* **EXTRACTED DATA**
* * * * * * *

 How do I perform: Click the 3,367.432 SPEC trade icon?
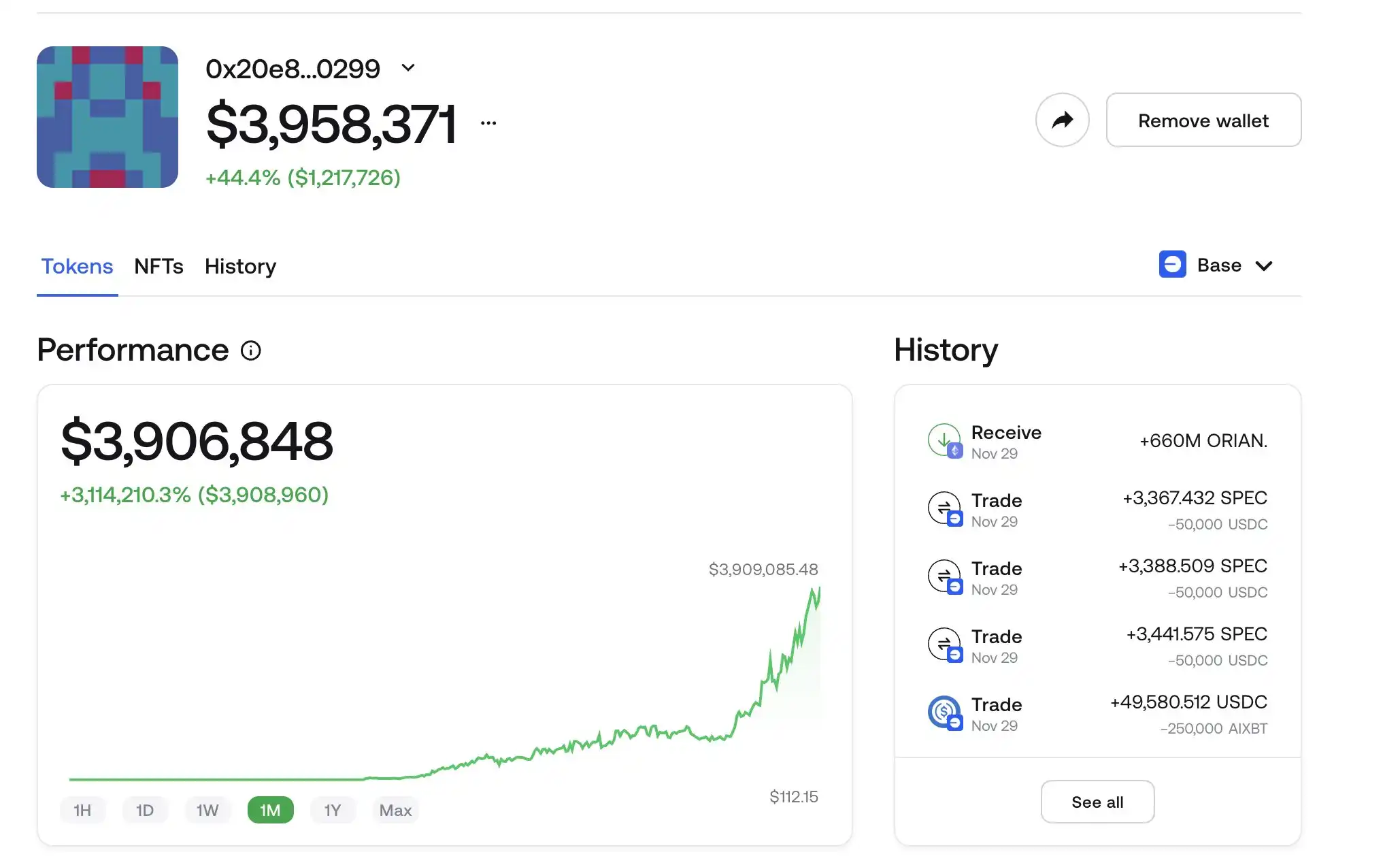(944, 508)
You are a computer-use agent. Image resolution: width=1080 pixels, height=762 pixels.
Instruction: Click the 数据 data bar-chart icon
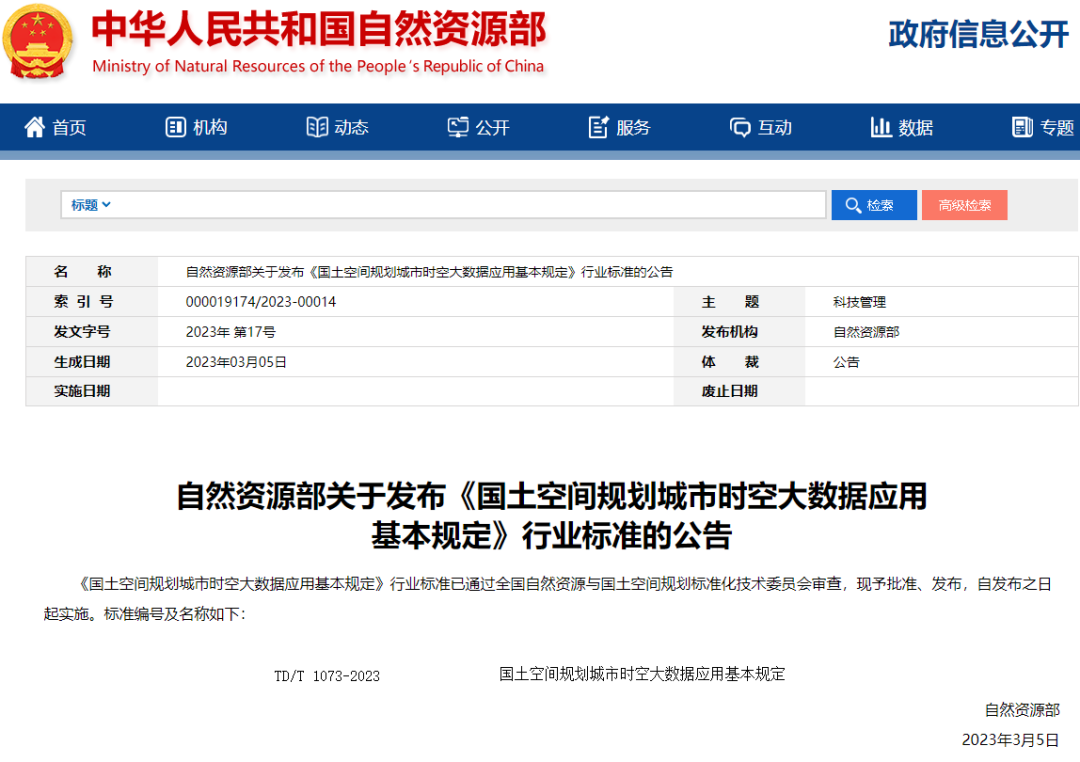pos(880,127)
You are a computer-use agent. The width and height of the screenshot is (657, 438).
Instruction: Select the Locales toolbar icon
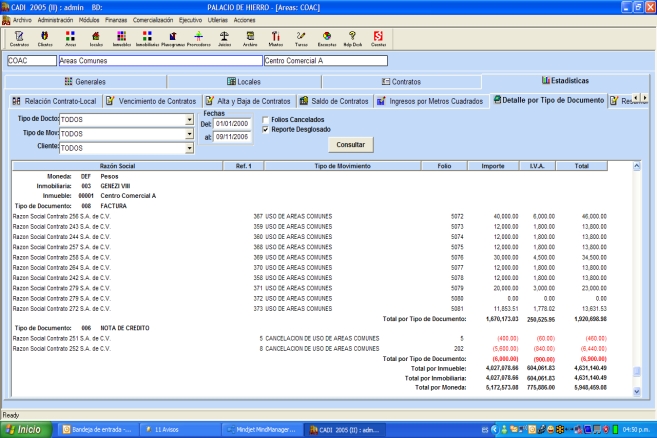(x=96, y=38)
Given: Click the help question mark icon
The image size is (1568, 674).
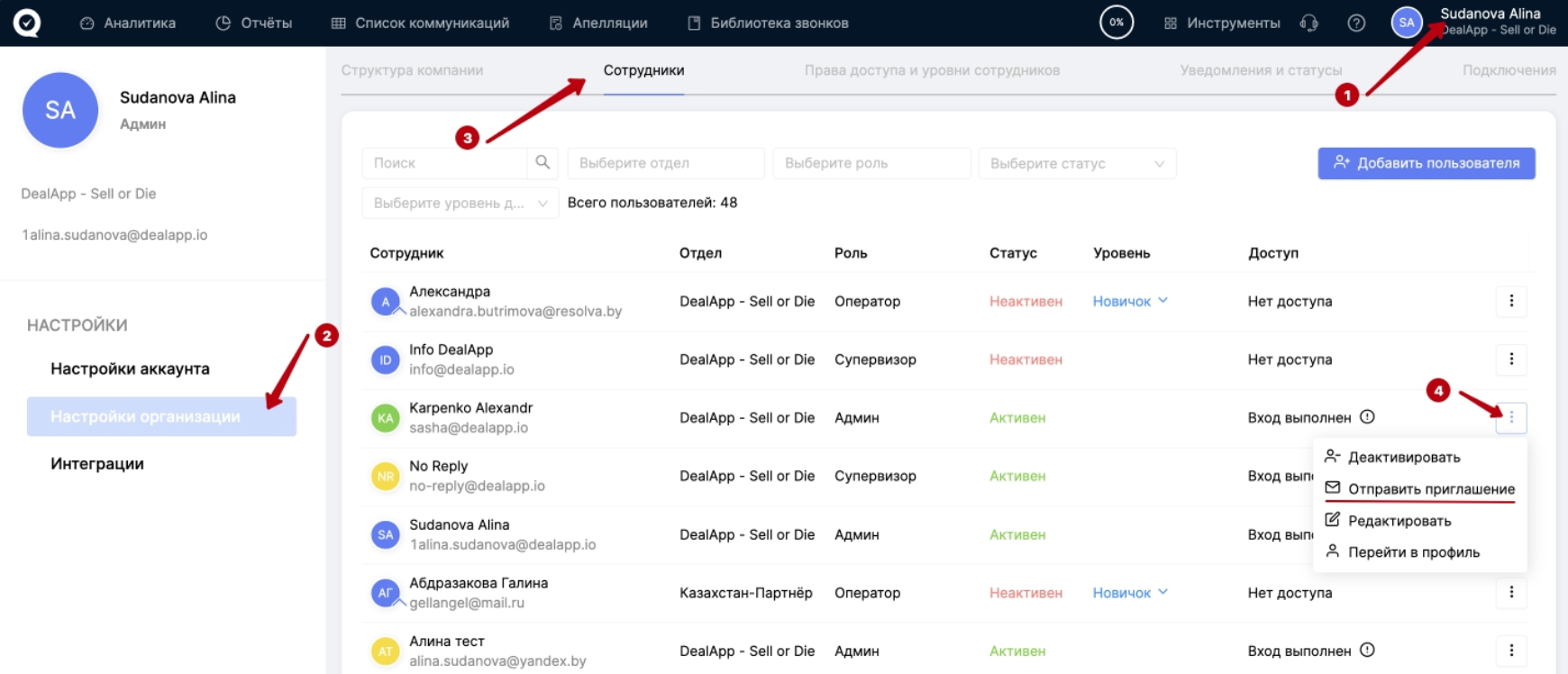Looking at the screenshot, I should pos(1355,23).
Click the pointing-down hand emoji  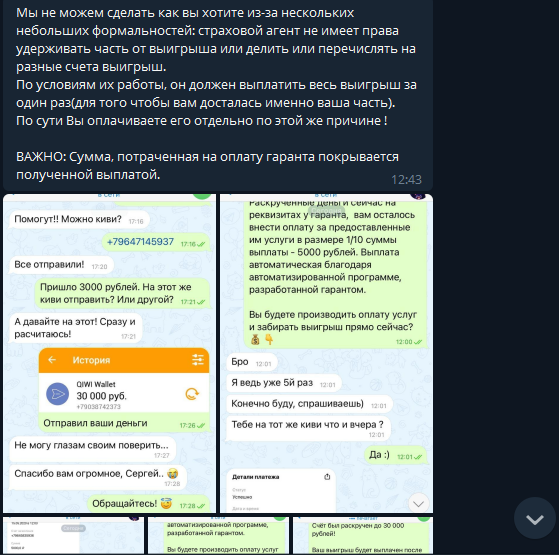coord(269,339)
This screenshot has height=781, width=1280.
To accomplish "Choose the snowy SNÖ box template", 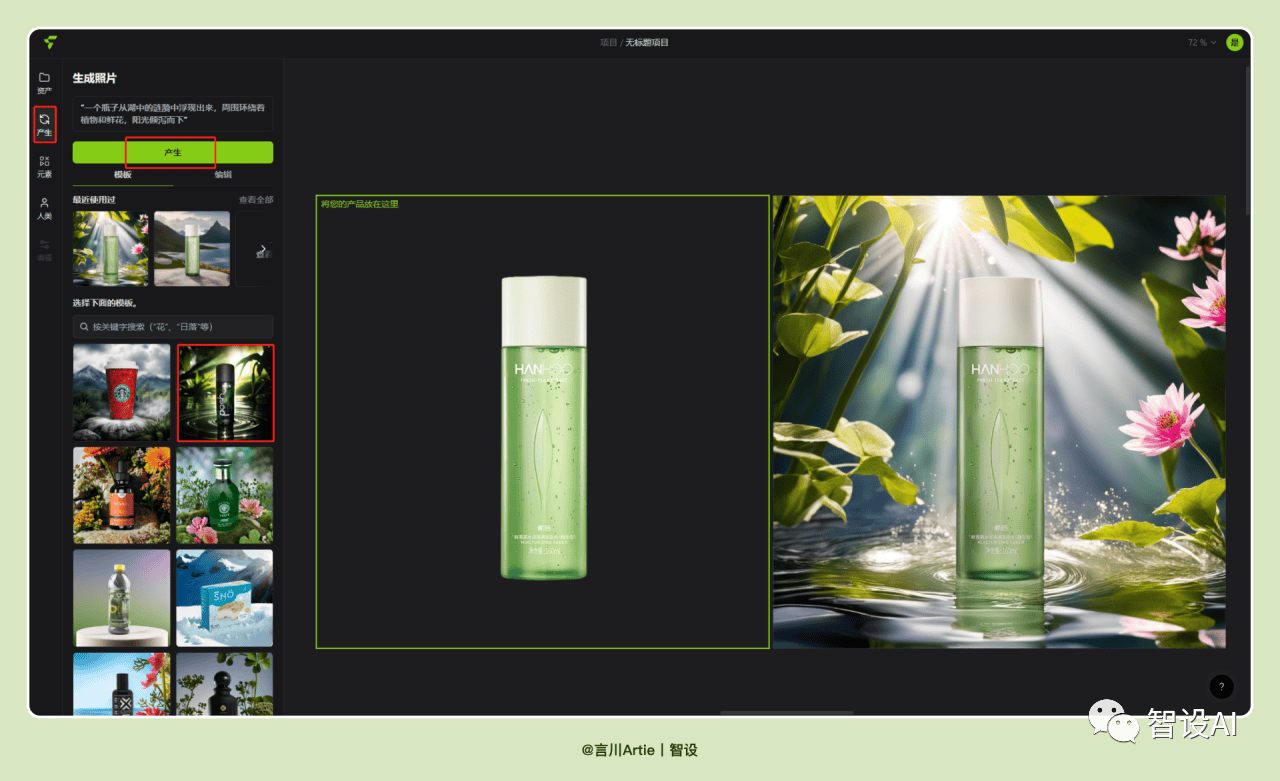I will click(x=225, y=597).
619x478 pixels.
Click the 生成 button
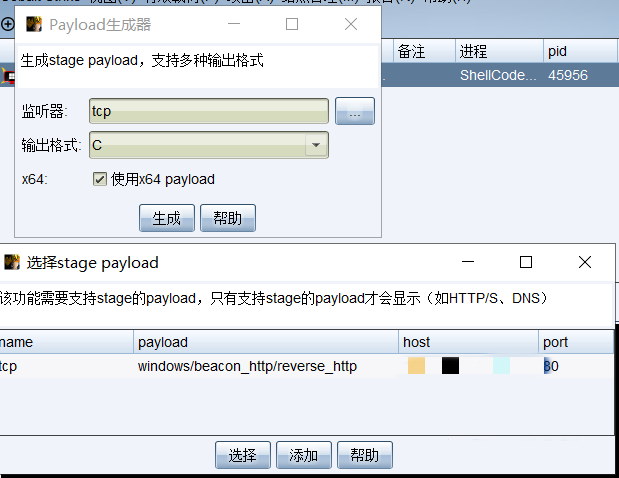pyautogui.click(x=167, y=218)
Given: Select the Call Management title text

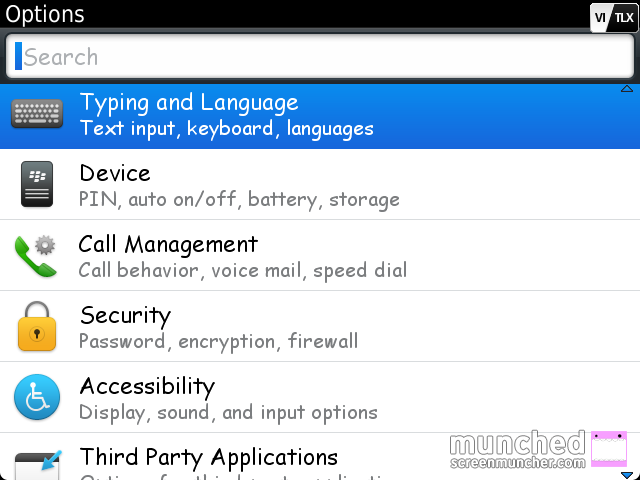Looking at the screenshot, I should [x=168, y=244].
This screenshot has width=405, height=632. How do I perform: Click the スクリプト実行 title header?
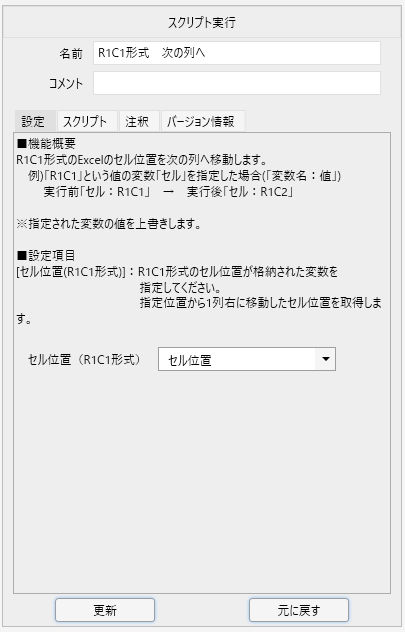tap(202, 22)
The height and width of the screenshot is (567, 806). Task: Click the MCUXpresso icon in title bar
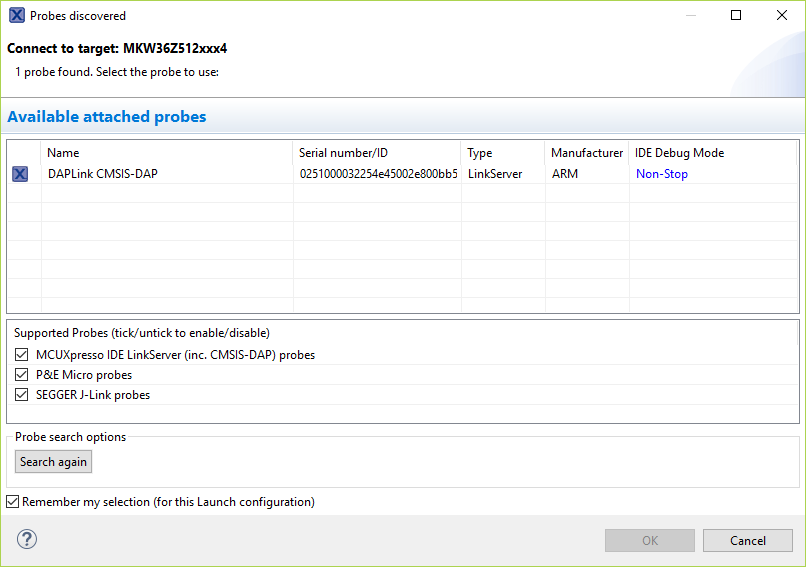(16, 16)
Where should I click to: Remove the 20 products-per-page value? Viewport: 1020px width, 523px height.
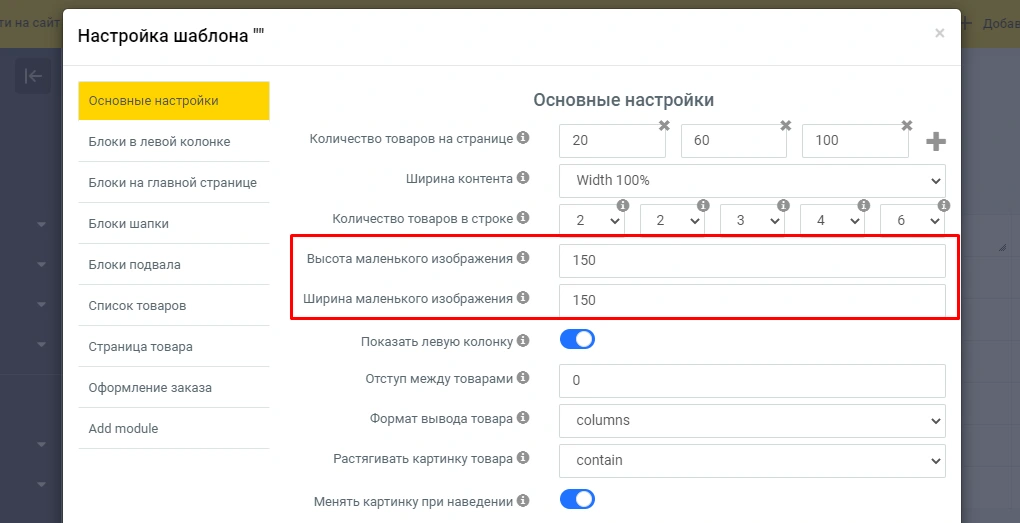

* * * * * * *

Filter the data above, keeping only lines that include the string "agent".

* **ANSWER TO THIS EXERCISE**
You are a computer-use agent. Image resolution: width=1080 pixels, height=762 pixels.
You are a computer-use agent. The width and height of the screenshot is (657, 438).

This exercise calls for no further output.